▶ **Data for processing**:
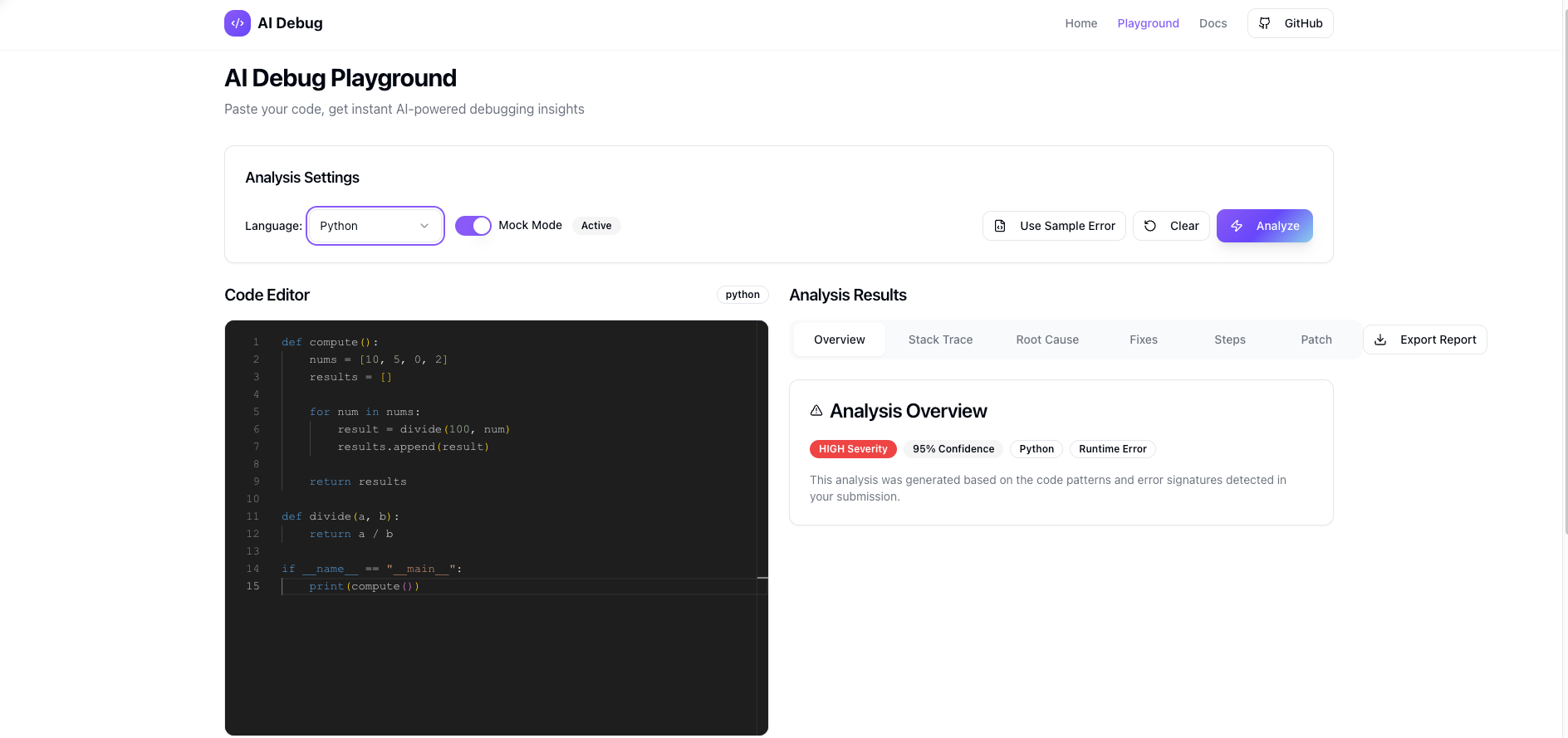Viewport: 1568px width, 738px height.
Task: Click the GitHub octocat icon
Action: 1264,23
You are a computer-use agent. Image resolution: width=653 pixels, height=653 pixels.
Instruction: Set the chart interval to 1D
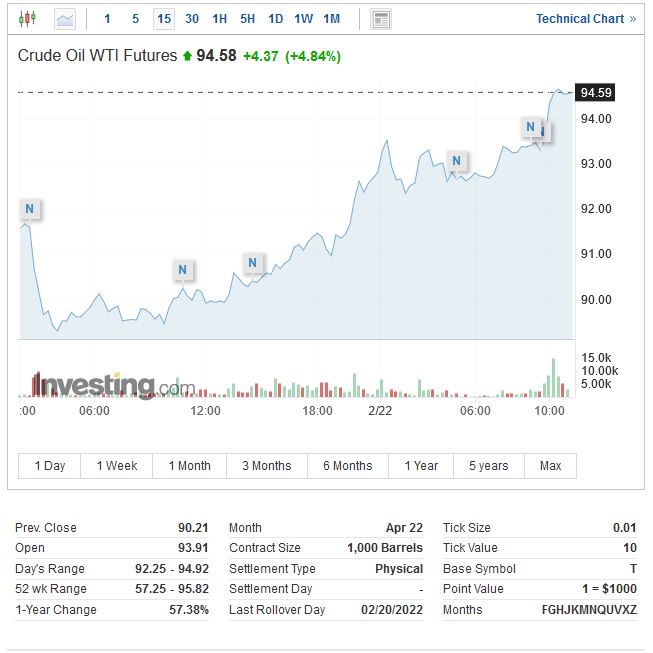276,19
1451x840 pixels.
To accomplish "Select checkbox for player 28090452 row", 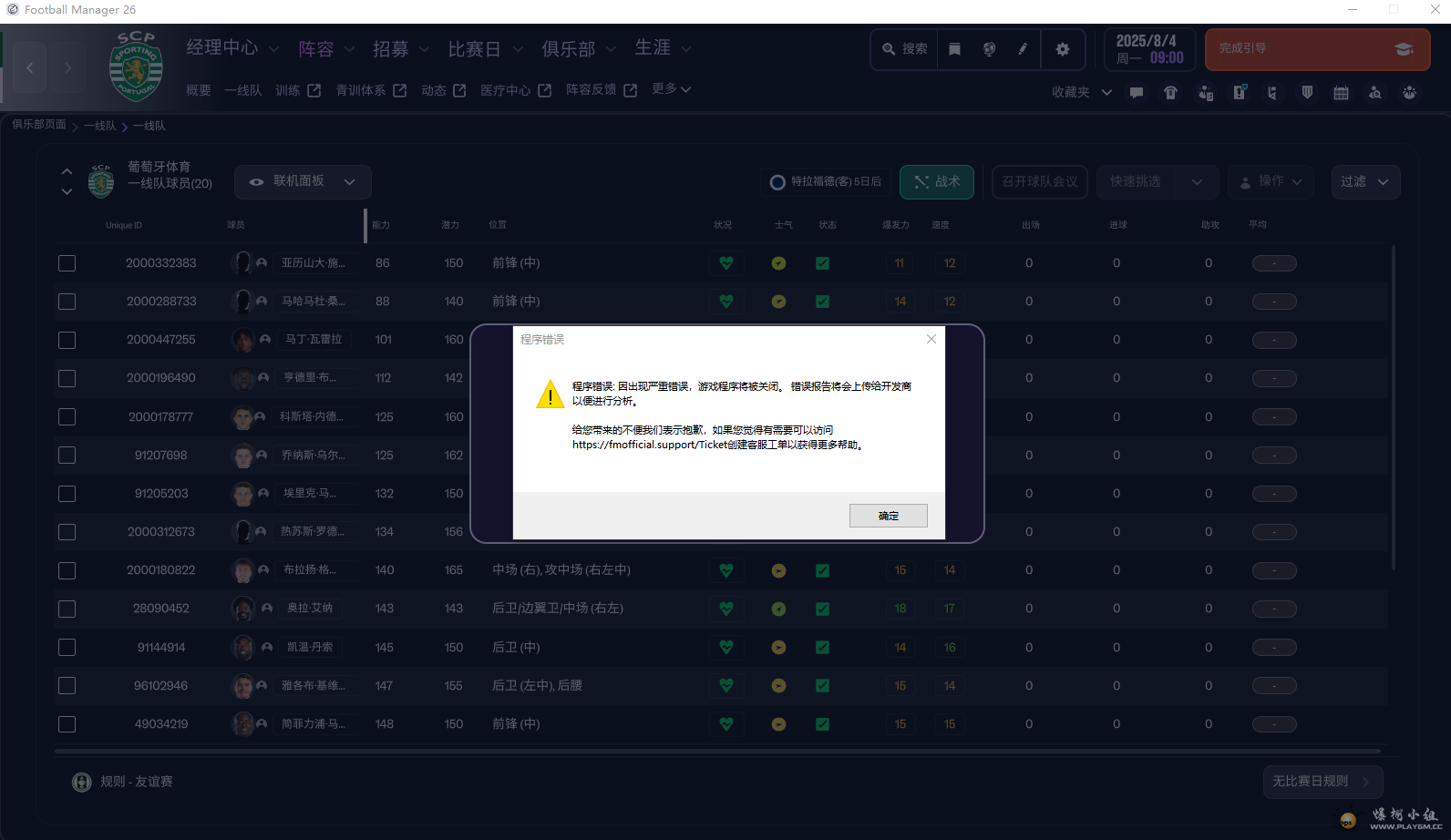I will coord(67,609).
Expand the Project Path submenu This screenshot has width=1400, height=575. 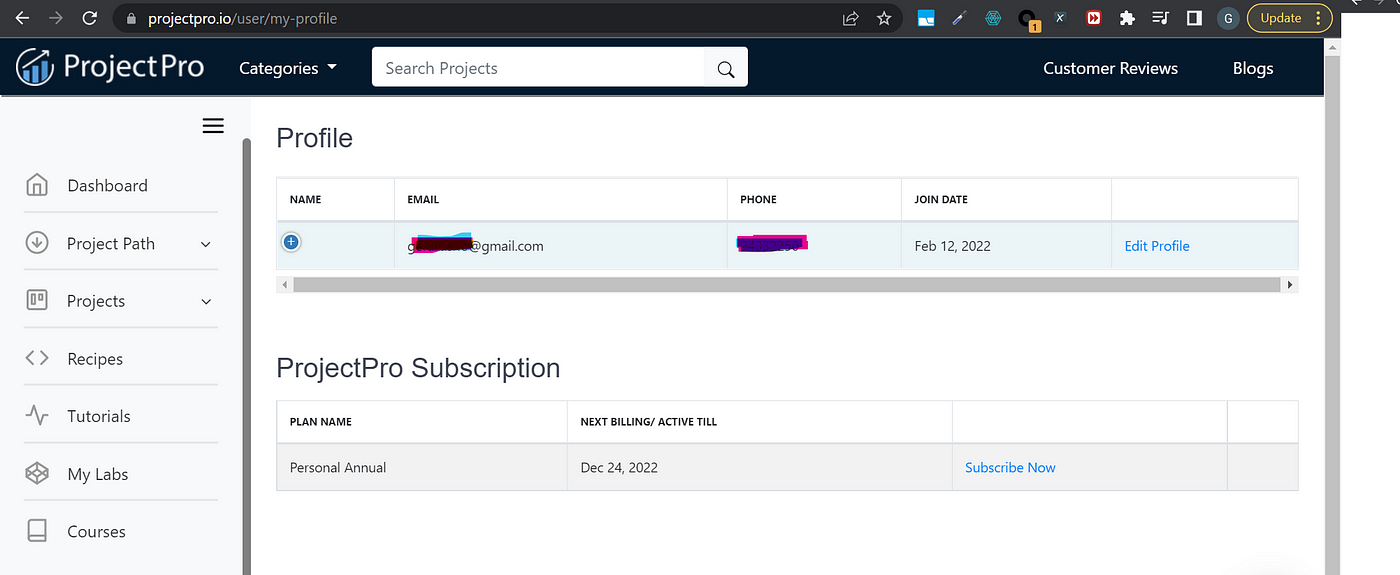tap(206, 244)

▶ **Directions for this task**:
If a line above contains the word "pixels", list it.

▶ **Task result**:
You are a computer-use agent. Image resolution: width=653 pixels, height=653 pixels.
1451x840 pixels.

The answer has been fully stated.